However, now that housing associations are in the private sector and there is, as the Minister reminded us, a higher level of debt finance than there used to be, I return to an issue arising from four Written Questions on the governance of housing associations, which the Minister answered on 20 February. They were about, first, whether the Government would be prepared to take steps to require Homes England to maintain a formal, publicly available register of directors of regulated housing associations; secondly, whether Homes England could be required to publish clear governance standards for housing associations to enforce strong independent director representation and responsibilities, in line with those applying to public companies; thirdly, whether the Government would take steps to require all housing associations to publish details of director attendance at meetings in their annual reports; and fourthly, whether the Government will require annual returns to be made available to the public free of charge, showing the levels of board remuneration of housing associations.

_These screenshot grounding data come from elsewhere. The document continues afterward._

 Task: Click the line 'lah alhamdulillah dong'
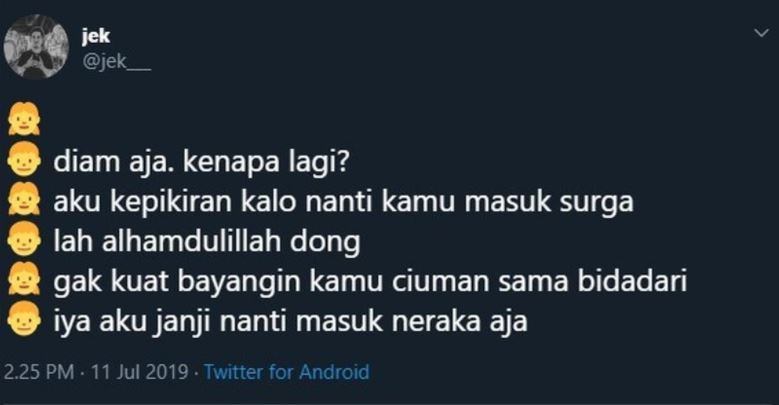click(x=207, y=242)
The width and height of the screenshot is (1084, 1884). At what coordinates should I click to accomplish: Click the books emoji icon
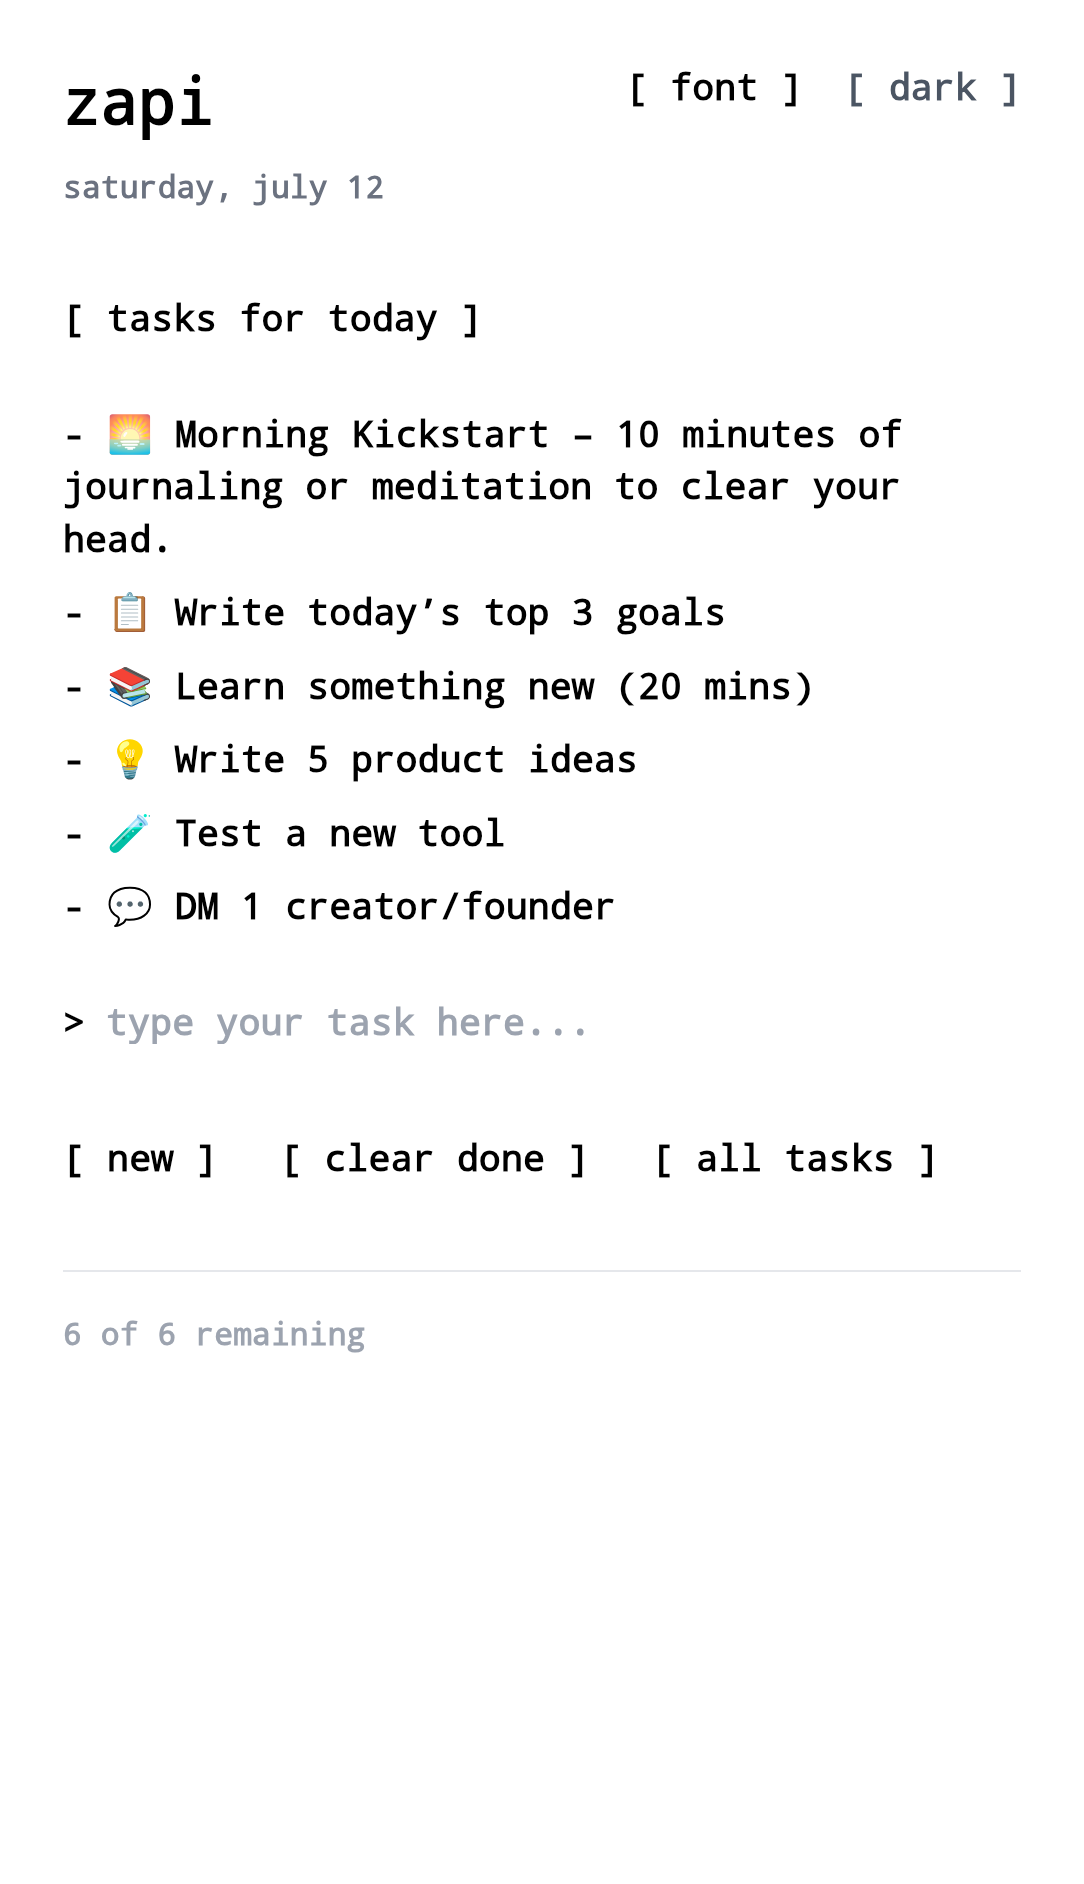point(129,687)
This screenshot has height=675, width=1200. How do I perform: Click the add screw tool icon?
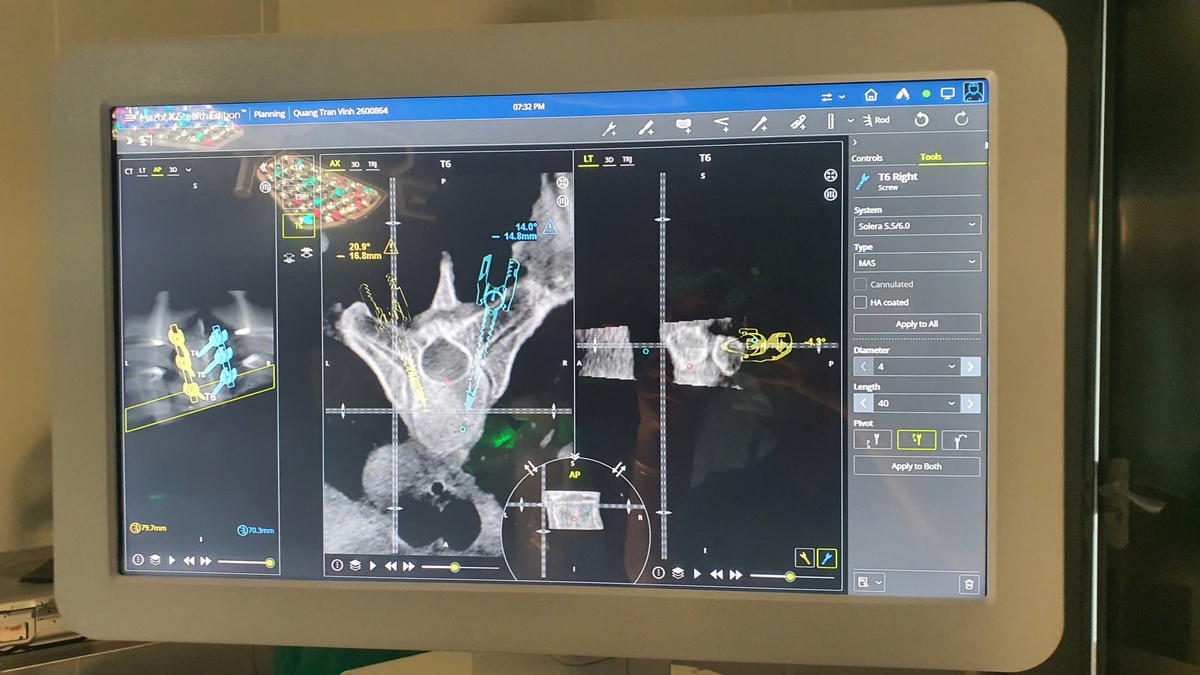pyautogui.click(x=609, y=128)
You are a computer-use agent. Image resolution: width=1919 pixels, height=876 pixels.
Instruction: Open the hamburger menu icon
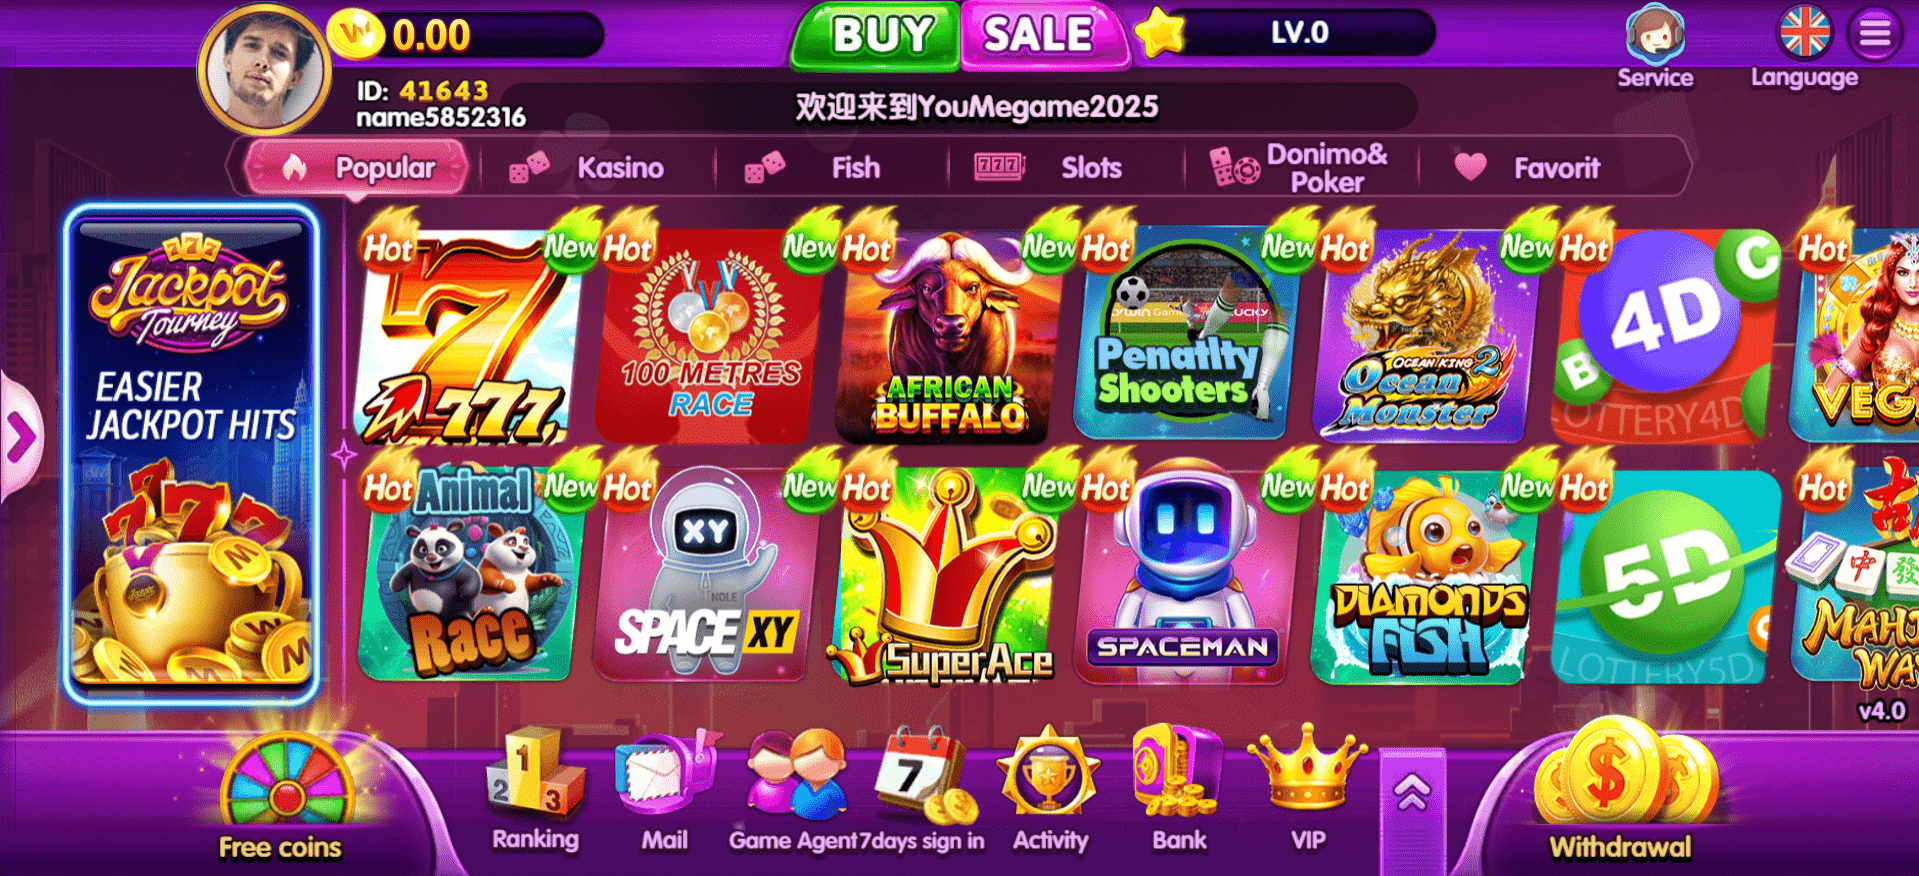click(x=1874, y=34)
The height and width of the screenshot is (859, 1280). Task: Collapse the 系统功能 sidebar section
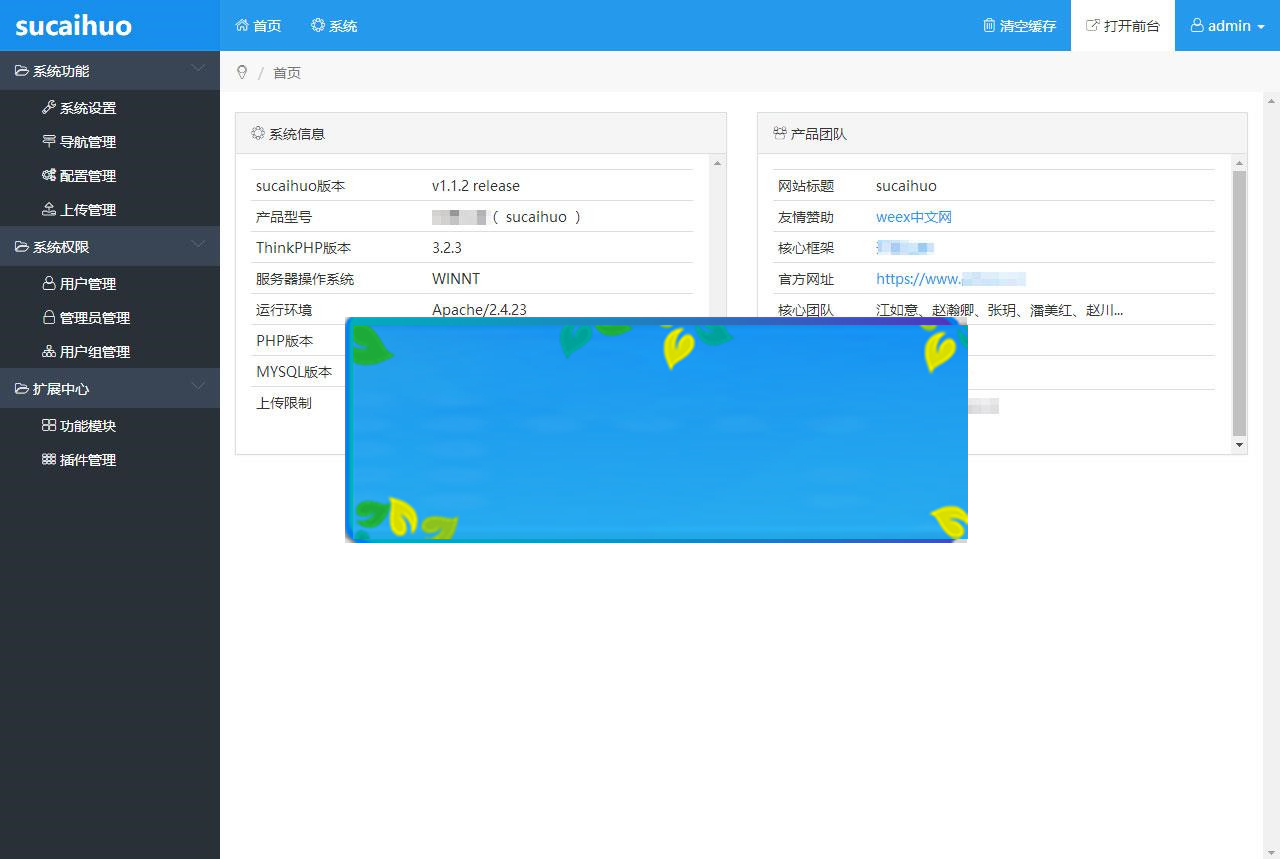click(x=198, y=71)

Various statements were made in the rewritten reply. I understand why they were, but two lines struck me as particularly important:

“The Secretary of State is not able to direct the Regulator on the governance arrangements of housing associations, and the Regulator has no plans to change the current approach”.


I ask the Minister a very specific question in the context of these regulations. If a housing association becomes insolvent and there are found to be problems in its governance that led to the insolvency, does that mean that the regulator may be found partly responsible for the insolvency of that housing association, because, as the Minister’s reply said, it has no plans to change the current approach? We need to be clear about the governance responsibilities of housing associations and of the regulator. Problems almost certainly will not arise but if they do, we need to be clear that a housing association—a regulated provider—has done everything it ought to have done about the openness of its governance structure.

Baroness Golding Portrait Baroness Golding (Lab)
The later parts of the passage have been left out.